As Martin aged and found it more difficult to handle large canvases, she reduced the size of her works to five square feet. Her paintings of the 1990s evoke universal sentiments such as love, innocence, and happiness through luminous, colorful palettes and descriptive titles. The paintings she produced near the end of her life have a more foreboding presence: returning to geometric forms and palettes of gray and black in her late works, Martin seemed to acknowledge the impending end of her singular career.
About Agnes Martin
Born in the Canadian prairies, Agnes Martin (1912–2004) moved to the United States in 1931 and lived in Washington and Oregon until 1940. Martin studied at Western Washington State College, Bellingham, and the University of New Mexico, Albuquerque. She received her BS and MA from Teachers College, Columbia University, New York, and taught at public schools in Washington, Delaware, and New Mexico during the late 1930s and the 1940s, at the University of New Mexico in the late 1940s, and at Eastern Oregon College, La Grande, in 1952–53.
Martin lived and taught periodically in New York in the 1940s and early 1950s. In 1957 she settled in Coenties Slip in Lower Manhattan, where her friends and neighbors included Robert Indiana, Ellsworth Kelly, and Jack Youngerman. In 1958, her first solo show took place at Section Eleven of the Betty Parsons Gallery, New York, and her work was included in the 1966 exhibition Systemic Painting at the Solomon R. Guggenheim Museum.

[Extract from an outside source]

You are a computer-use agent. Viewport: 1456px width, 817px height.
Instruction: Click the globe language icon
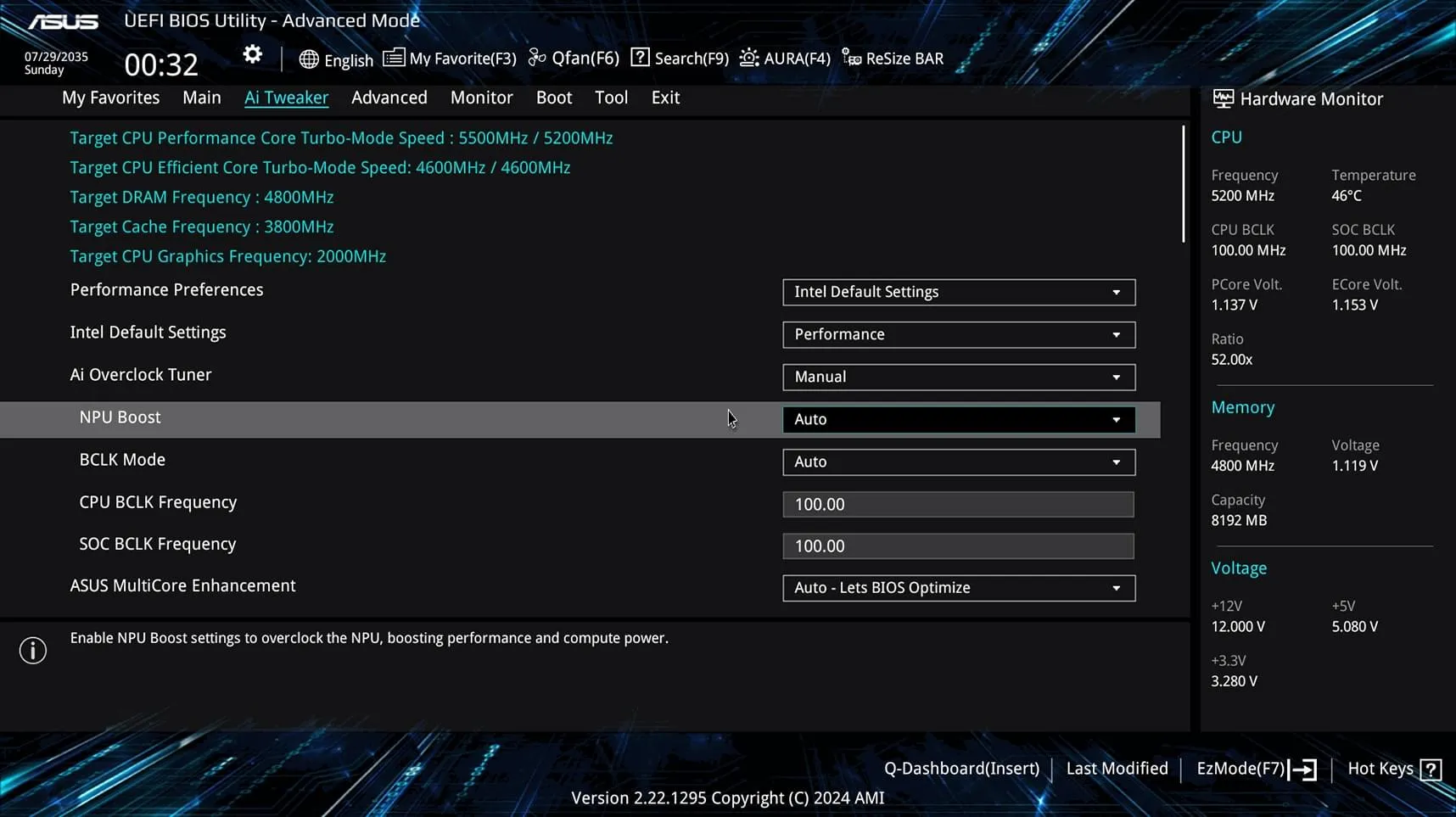click(309, 59)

Major traveling exhibitions of Martin‘s work have been organized by the Institute of Contemporary Art at the University of Philadelphia (1973), Hayward Gallery in London (1977), Stedelijk Museum in Amsterdam (1991), Whitney Museum of American Art in New York (1993), and Dia:Beacon in New York (2004). Her writings were published in 1992 in conjunction with her exhibition at Kunstmuseum Winterthur in Switzerland and again in 2005 by Hatje Cantz Publishers. Martin has been honored with, among other awards, the Skowhegan Medal of Painting and Sculpture (1987), Oskar Kokoschka Prize (1992), Golden Lion at the Venice Biennale (1997), National Medal of Arts from the Office of the President, and Lifetime Acheivement Award from the Women’s Caucus for Art (2005). Martin died in Taos, New Mexico, in 2004. Her visionary aesthetic continues to influence artists across many disciplines today.